TASK TO COMPLETE: Copy the data from the line with "Given: Go to the Home breadcrumb link" to the line with "pos(164,108)", replacing "Instruction:" with "Goal:" and leaving everything else as it is.

PROVIDED INFORMATION:
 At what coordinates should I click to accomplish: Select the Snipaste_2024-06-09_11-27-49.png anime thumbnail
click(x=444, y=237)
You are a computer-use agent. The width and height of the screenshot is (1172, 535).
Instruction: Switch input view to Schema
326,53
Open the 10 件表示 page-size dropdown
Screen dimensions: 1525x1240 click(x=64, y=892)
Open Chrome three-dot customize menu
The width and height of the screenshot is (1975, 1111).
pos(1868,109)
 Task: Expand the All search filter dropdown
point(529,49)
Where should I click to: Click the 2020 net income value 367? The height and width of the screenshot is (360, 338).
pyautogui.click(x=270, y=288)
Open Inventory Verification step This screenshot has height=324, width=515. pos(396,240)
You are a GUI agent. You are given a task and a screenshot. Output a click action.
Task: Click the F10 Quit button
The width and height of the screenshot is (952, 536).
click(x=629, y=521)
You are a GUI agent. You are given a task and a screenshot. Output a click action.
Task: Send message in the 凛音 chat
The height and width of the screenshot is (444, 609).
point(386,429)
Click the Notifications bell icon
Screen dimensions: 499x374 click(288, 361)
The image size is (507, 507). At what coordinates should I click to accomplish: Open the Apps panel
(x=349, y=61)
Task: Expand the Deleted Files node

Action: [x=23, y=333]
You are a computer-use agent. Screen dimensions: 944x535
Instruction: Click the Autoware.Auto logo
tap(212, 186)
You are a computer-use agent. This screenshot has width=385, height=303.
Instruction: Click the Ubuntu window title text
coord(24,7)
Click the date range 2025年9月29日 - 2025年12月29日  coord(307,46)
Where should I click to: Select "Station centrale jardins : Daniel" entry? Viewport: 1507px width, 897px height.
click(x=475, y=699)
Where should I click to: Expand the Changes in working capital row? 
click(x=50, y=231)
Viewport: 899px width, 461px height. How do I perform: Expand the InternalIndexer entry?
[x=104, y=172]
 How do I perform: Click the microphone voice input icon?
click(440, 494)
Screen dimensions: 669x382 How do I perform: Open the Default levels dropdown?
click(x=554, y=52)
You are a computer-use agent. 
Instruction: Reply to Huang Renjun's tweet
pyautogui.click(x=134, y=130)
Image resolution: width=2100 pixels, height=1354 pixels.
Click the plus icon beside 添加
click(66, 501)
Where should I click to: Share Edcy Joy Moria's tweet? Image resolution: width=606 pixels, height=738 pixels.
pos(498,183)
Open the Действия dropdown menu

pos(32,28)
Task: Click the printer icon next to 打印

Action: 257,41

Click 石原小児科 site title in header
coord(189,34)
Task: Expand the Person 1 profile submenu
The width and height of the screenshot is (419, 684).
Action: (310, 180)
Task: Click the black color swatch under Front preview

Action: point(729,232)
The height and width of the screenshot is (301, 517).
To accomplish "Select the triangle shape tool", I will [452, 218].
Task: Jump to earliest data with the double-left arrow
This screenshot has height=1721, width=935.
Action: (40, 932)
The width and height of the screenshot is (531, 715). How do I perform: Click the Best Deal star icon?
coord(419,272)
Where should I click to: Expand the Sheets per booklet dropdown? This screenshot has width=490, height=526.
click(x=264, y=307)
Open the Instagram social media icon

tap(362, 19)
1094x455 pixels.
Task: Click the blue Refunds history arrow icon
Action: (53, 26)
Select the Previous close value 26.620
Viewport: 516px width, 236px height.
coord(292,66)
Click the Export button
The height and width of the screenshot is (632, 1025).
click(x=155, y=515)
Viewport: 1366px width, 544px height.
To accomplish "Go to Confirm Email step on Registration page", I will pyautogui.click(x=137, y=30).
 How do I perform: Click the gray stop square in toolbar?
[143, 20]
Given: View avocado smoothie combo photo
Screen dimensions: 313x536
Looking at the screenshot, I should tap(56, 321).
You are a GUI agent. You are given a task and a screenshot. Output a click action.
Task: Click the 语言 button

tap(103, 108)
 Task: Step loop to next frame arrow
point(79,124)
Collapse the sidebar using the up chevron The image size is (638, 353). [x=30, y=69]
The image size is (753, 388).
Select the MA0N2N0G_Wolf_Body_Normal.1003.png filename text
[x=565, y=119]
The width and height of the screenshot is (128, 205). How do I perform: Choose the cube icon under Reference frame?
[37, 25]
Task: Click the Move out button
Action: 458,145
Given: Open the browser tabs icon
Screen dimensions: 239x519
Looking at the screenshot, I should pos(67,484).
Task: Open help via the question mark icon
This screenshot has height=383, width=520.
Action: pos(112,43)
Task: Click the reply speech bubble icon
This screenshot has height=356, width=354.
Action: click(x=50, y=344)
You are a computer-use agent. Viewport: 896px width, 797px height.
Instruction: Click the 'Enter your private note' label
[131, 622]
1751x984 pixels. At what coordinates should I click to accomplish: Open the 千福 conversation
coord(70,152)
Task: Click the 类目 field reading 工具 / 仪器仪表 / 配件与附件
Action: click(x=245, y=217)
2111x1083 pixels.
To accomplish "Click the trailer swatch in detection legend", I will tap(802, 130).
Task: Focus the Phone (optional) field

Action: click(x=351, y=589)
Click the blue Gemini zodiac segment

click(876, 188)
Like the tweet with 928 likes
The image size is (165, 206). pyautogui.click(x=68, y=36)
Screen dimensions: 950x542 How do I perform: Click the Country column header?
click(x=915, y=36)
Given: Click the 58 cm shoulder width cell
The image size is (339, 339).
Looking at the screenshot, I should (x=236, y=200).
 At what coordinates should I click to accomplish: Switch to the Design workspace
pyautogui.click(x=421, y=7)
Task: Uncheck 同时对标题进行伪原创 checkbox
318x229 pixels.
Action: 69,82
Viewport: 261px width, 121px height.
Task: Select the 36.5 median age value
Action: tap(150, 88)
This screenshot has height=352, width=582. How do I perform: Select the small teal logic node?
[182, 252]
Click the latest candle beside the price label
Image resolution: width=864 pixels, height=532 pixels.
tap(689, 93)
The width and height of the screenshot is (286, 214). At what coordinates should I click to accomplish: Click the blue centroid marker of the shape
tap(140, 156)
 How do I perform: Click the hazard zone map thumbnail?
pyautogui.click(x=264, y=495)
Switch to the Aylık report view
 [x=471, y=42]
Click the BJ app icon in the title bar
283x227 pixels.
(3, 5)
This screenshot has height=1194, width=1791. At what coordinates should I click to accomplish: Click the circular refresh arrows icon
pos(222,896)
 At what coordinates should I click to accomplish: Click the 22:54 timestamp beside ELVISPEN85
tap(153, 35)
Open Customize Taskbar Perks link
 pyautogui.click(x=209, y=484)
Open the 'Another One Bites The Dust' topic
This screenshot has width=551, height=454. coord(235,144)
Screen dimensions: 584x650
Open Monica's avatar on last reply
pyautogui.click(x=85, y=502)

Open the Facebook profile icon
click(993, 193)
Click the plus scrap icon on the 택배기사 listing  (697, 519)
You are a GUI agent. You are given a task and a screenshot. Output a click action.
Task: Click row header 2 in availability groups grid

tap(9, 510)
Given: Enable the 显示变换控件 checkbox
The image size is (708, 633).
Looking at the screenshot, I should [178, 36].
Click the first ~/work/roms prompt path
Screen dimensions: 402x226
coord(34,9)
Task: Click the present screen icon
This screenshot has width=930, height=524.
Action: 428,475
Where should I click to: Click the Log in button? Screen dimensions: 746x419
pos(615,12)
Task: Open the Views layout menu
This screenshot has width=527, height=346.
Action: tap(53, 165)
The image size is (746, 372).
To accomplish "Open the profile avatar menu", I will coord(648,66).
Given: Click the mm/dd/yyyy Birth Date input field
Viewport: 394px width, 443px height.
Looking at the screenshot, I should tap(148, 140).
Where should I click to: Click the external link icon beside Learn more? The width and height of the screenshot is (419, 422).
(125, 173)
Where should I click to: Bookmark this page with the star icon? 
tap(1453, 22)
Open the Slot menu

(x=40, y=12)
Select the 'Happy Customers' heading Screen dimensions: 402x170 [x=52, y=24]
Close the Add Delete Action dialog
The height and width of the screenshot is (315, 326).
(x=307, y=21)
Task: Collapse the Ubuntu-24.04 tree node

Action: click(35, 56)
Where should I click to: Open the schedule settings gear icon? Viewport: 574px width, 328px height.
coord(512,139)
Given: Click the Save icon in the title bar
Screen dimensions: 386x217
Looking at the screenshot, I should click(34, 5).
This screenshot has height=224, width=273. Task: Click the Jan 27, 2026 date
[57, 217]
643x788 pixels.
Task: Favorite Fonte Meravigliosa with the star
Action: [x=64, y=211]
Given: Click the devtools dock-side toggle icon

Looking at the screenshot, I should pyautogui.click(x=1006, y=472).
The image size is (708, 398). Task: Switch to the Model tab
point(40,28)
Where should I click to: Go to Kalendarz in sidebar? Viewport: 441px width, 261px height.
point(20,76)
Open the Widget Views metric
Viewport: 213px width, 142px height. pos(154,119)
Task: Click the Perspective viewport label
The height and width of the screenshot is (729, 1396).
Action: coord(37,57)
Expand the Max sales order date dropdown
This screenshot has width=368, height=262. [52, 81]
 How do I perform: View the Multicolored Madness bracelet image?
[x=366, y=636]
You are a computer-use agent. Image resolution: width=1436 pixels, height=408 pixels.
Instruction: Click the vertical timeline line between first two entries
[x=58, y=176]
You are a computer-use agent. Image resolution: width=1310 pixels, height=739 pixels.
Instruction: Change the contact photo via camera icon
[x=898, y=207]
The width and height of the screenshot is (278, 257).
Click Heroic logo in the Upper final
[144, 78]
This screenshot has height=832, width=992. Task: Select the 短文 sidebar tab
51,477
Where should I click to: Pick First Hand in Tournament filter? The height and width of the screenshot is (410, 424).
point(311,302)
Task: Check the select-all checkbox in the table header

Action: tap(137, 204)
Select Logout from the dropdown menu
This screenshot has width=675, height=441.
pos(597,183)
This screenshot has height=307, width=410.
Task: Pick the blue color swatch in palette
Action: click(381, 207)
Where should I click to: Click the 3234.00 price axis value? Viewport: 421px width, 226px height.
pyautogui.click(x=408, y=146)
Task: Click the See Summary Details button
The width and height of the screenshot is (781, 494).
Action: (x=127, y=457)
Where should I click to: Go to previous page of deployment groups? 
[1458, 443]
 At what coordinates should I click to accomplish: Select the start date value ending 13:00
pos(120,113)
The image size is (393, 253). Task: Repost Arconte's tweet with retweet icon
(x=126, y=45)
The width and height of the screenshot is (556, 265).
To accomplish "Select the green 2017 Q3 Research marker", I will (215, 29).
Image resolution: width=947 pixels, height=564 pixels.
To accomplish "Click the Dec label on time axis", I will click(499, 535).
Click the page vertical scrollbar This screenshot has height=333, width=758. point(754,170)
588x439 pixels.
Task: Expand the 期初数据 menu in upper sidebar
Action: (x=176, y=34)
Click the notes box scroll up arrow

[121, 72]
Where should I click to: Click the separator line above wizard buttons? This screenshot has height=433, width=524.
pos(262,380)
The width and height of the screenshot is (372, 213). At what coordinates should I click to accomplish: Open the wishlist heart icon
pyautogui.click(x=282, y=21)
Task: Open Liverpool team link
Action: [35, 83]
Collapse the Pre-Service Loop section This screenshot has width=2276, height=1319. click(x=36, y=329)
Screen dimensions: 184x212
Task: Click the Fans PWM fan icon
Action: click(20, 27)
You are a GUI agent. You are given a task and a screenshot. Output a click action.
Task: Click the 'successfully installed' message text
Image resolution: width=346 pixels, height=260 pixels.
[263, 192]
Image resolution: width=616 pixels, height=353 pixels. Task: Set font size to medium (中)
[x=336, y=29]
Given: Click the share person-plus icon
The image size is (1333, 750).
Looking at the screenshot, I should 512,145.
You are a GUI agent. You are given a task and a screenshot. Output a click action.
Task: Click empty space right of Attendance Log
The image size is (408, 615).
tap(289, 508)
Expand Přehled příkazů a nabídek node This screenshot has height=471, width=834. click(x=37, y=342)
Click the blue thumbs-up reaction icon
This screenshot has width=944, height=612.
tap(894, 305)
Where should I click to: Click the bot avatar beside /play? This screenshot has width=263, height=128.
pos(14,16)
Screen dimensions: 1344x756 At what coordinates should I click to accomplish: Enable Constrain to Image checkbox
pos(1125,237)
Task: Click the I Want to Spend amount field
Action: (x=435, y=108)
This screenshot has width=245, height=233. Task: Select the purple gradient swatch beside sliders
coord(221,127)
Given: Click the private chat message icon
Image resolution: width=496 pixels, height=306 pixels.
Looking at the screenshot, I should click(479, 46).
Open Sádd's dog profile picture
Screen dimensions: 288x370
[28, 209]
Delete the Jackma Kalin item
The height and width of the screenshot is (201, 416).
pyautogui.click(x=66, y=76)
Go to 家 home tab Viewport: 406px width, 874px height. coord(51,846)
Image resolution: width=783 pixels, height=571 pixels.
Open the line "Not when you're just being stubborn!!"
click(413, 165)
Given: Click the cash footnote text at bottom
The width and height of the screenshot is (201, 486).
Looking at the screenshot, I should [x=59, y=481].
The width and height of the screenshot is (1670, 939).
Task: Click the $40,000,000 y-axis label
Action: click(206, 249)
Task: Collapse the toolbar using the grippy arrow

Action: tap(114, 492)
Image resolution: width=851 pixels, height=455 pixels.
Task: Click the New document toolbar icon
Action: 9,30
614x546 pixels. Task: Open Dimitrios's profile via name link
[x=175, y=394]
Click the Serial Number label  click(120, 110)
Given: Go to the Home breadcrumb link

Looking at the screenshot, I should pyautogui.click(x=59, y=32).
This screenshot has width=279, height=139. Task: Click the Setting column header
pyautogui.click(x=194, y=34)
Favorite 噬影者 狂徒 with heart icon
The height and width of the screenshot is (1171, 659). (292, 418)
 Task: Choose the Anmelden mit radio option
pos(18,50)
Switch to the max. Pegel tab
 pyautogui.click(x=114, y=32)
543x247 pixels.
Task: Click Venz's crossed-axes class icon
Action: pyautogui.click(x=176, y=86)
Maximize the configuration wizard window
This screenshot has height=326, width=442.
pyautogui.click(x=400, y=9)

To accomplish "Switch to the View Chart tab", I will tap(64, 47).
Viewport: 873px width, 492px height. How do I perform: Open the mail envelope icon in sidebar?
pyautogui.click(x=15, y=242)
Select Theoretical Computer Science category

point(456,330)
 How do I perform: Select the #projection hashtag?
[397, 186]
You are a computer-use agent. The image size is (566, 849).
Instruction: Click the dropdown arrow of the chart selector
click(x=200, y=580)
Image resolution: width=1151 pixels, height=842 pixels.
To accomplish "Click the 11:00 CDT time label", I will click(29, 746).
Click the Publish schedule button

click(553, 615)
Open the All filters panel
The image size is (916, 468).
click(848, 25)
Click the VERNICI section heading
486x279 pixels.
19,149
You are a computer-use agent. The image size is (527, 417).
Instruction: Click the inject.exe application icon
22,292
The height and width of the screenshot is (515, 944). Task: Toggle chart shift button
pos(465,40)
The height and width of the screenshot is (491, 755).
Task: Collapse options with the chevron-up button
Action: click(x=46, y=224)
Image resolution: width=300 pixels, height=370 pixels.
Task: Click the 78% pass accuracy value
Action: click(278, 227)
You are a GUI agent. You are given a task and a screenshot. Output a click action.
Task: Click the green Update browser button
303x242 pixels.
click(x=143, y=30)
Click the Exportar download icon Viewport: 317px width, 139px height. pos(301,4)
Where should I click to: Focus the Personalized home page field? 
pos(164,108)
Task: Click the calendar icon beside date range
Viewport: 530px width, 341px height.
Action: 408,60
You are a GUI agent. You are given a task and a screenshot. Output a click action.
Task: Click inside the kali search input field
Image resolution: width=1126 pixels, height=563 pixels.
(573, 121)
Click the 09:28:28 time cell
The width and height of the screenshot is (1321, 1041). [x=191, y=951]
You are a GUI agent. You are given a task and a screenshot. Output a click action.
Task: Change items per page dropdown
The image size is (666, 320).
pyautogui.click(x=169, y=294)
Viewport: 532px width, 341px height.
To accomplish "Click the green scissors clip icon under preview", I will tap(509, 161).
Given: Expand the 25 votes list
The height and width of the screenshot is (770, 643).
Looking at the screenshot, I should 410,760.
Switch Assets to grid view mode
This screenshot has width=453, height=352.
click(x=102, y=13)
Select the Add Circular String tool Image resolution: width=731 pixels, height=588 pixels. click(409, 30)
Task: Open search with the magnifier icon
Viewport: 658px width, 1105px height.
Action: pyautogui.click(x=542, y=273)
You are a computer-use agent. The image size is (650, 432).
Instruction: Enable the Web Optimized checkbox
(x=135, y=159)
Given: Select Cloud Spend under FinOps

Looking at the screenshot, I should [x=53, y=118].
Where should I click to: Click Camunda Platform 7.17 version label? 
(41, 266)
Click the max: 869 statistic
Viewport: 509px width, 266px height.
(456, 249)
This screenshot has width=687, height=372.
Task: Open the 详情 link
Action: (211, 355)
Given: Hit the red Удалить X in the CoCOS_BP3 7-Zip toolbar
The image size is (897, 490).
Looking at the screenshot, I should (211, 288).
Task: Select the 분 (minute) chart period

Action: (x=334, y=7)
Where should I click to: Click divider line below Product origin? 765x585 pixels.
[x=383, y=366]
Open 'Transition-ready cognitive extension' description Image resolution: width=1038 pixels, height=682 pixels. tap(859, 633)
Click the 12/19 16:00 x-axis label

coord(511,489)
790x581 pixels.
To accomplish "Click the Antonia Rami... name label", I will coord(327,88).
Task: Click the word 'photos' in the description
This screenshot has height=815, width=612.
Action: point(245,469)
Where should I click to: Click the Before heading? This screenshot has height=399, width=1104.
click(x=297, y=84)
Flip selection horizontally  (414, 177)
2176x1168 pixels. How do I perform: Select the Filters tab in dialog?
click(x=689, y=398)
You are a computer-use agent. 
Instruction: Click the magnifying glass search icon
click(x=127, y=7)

SOLUTION:
Given: Go to the Home breadcrumb link

Looking at the screenshot, I should pyautogui.click(x=59, y=32).
This screenshot has width=279, height=139. Task: Click the Setting column header
pyautogui.click(x=194, y=34)
Favorite 噬影者 狂徒 with heart icon
The height and width of the screenshot is (1171, 659). (292, 418)
 Task: Choose the Anmelden mit radio option
pos(18,50)
Switch to the max. Pegel tab
 pyautogui.click(x=114, y=32)
543x247 pixels.
Task: Click Venz's crossed-axes class icon
Action: pyautogui.click(x=176, y=86)
Maximize the configuration wizard window
This screenshot has height=326, width=442.
pyautogui.click(x=400, y=9)

To accomplish "Switch to the View Chart tab", I will tap(64, 47).
Viewport: 873px width, 492px height. How do I perform: Open the mail envelope icon in sidebar?
pyautogui.click(x=15, y=242)
Select Theoretical Computer Science category

point(456,330)
 How do I perform: Select the #projection hashtag?
[397, 186]
You are a computer-use agent. The image size is (566, 849).
Goal: Click the dropdown arrow of the chart selector
click(x=200, y=580)
Image resolution: width=1151 pixels, height=842 pixels.
To accomplish "Click the 11:00 CDT time label", I will click(29, 746).
Click the Publish schedule button

click(553, 615)
Open the All filters panel
The image size is (916, 468).
click(848, 25)
Click the VERNICI section heading
486x279 pixels.
19,149
You are a computer-use agent. The image size is (527, 417).
Goal: Click the inject.exe application icon
22,292
The height and width of the screenshot is (515, 944). Task: Toggle chart shift button
pos(465,40)
The height and width of the screenshot is (491, 755).
Task: Collapse options with the chevron-up button
Action: click(x=46, y=224)
Image resolution: width=300 pixels, height=370 pixels.
Task: Click the 78% pass accuracy value
Action: click(278, 227)
You are a GUI agent. You are given a task and a screenshot. Output a click action.
Task: Click the green Update browser button
303x242 pixels.
click(x=143, y=30)
Click the Exportar download icon Viewport: 317px width, 139px height. pos(301,4)
Where should I click to: Focus the Personalized home page field? 
pos(164,108)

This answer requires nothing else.